Getting Off A Streetcar Named De(mocracy)* at Gezi Station

Getting Off A Streetcar Named De(mocracy)* at Gezi Station

 Many analytical views have already been expressed while the recent demonstrations in Istanbul, Turkey were unfolding. This is now a better time, after the dust settled, to try to understand the public discontent in Turkey. Public protests in Istanbul against government’s intention to rebuild a historically infamous Ottoman army barracks, which was demolished in the early Republican years to make room for a public park, appeared as an environmental issue. Deep down in this young, educated middle-class group’s mind turned out to be the government’s increasing authoritarian management serving the PM’s lifelong dream of an Ottomanist Turkey. The use of excessive police force to disperse the protesters quickly spread the demonstrations to many cities across the country. The PM’s usual arrogant and scornful rhetoric helped sustain the protests, which now entered their second month.
The background
            The mentioning of a few of the PM’s outrageous actions and statements could help us  understand where he has been taking the country in the last ten years, and why the modern educated class is finally revolting against him. Courses on Islam were made an important part of the educational system (some reports show the number of Koran courses as 60.000). Courses on early republican reforms were gradually replaced by courses on Islam. The PM publicly declared that the objective is “to raise a religious youth” (in Afyon, the Regional Director of Education instructed the local Imams, who give the Islamic courses in schools, that they are expected to give guidance to school principles). On the other hand, public funds appropriated for education is still the lowest among 34 OECD countries, according to OECD records, 2.9% of 2010 GDP in UNESCO Statistics; of about five million middle school age children (age 14-17) only about three million (60%) attend school, according to 2008-09 statistics of the Turkish Ministry of National Education; many elementary and middle schools are converted to Imam schools (of 1450 schools in Istanbul 450 were converted for the school year 2012-13); university presidents are replaced by academics with stronger Islamic adherence; the Turkish Science and Technology Administration fired the editor of its periodical for having dedicated its March 2009 issue to Drawin’s birthday, at the same time removing from its library publications by Dawkins, Moorehead, Gould and others; only 5% of the workforce is university graduates; World Economic Forum indices of 2008 show Turkey 72nd in higher education and 66th in innovation in world ranking. The budget of the Religious Affairs Administration amounts to $100 million (2007), while all 81 universities’ budgets combined can barely match it. There are 85.000 mosques and 35.000 mosque building private organizations, and 90.000 imams, while there are only 14.632 public and private secondary education schools, 6.204 vocational schools (of which 11.4% are Imam schools anyway), and 235.814 secondary education teachers (Turkish Ministry of National Education statistics for 2011-12). The UNDP Human Development Index of 2009 rates Turkey 79th among 182 countries; not because of her economic but educational level.

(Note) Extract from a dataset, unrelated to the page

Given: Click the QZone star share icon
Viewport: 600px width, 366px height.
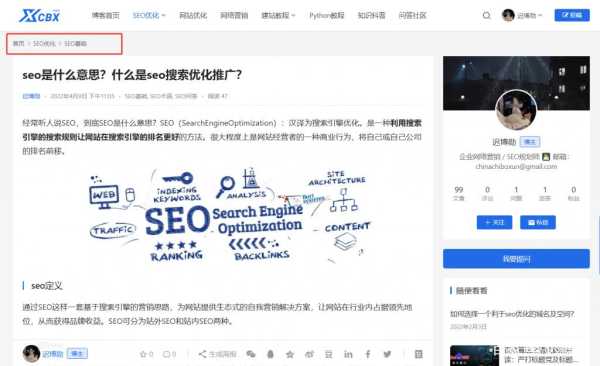Looking at the screenshot, I should 290,354.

            2010 Global Gender Gap Index places Turkey 126th among 134 countries. Some dailies on July 21, 2010 reported a Cabinet Minister saying the illiteracy rate among adult women was 13.8% in 2009. A Bogazici University survey in 2010 on inequalities in Turkey revealed that 70% of the female population under the age of 18 neither attend school nor work. The same survey indicates that the women’s employment rate has been falling faster than it has in Iran or Saudi Arabia, from 34% in 1989 to little over 25% in 2010. A 2010 AandG, a Turkish polling company, survey shows that 47% of married or divorced women were subject to spousal violence, only 56.2% felt free. Homicide against women increased by 1400% between 2002 and 2009, according to a report by Stop Women Homicide Platform, a Turkish women’s organization. Requests from courts for permission to marry underage children had a dramatic increase, including one by the PM to marry his son in 2003. The PM in his almost daily public statements frequently lectures the people on his version of social life style. He advocates no drinking alcohol (often referring to them as drunkards); criticizes artists, removes statues, attacks TV series; even interferes in what goes on in the bedrooms by requesting at least three children families, no abortions or c-section births (progressive women deputies in Parliament called him “vagina guardian”). During a visit by some women’s organizations, the PM stated that men and women are not equal, women are complementary to men.

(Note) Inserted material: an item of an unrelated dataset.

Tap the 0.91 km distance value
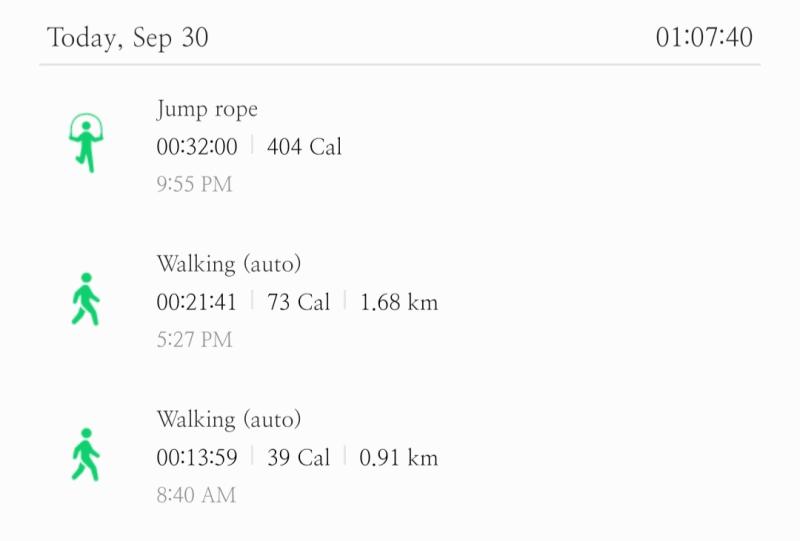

            He privatized many nationalized businesses by questionable bidding operations favoring his followers, privatized national lands and sold them to his supporters or to some Arab sheiks in exchange for undocumented cash flow into the country (his defense of Yasin al-Qadi when the latter was accused by the UN and the US for financing al-Qaida may be recalled). Many mega projects to gain the followers’ admiration and to carry the PM’s legacy to an eternity are presumably bankrolled by this income.

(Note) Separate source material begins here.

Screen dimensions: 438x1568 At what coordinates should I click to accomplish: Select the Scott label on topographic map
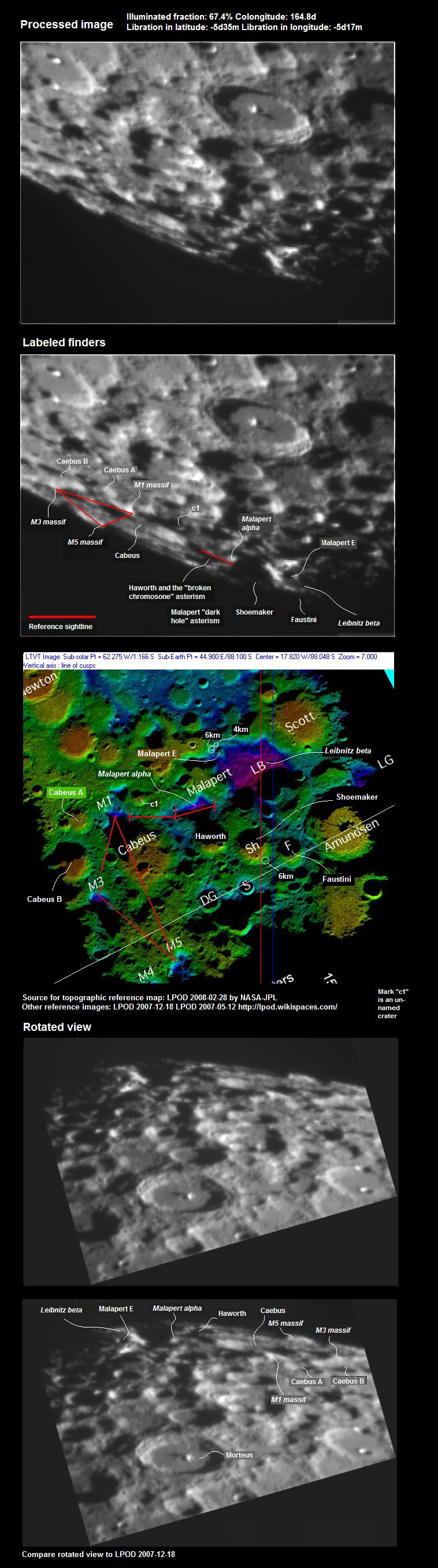299,722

            He replaced almost the entire judiciary and public prosecutors with those who are poorly educated and of his own persuasion (EU Human Rights Court statistics for 2011 show that most of the cases it reviews are from Turkey, 9.000 in 2011 and 15.940 pending, along with countries like Russia, Ukraine, Poland and Romania, and Turkey leads the list of penalties charged by the EUHRC); the PM’s reaction to an EUHRC decision upholding the headscarf ban in public schools was that the matter was for the Islamic clerics to decide, meaning that the Sharia law should rule, not the Civil law. He changed the entire police force by dramatically increasing its numbers and materiel to match the military, and banished the military he feared from politics in compliance with EU requirements (which effectively replaced one armed force with another to ensure loyalty); hence he was able to pursue an unrelenting witch hunt against the military top brass, academia, judges, prosecutors, and journalists of the reformist/progressive old guard. He intimidated any opposition by personally filing innumerable suits against them, or by investigations and surveillance based on fabricated claims. Even school age children who take part in protests against the PM are detained and prosecuted. Dissent is not tolerated. Freedom House Reports until 2005 listed Turkey among the free countries, since then it is listed among the Partly Free.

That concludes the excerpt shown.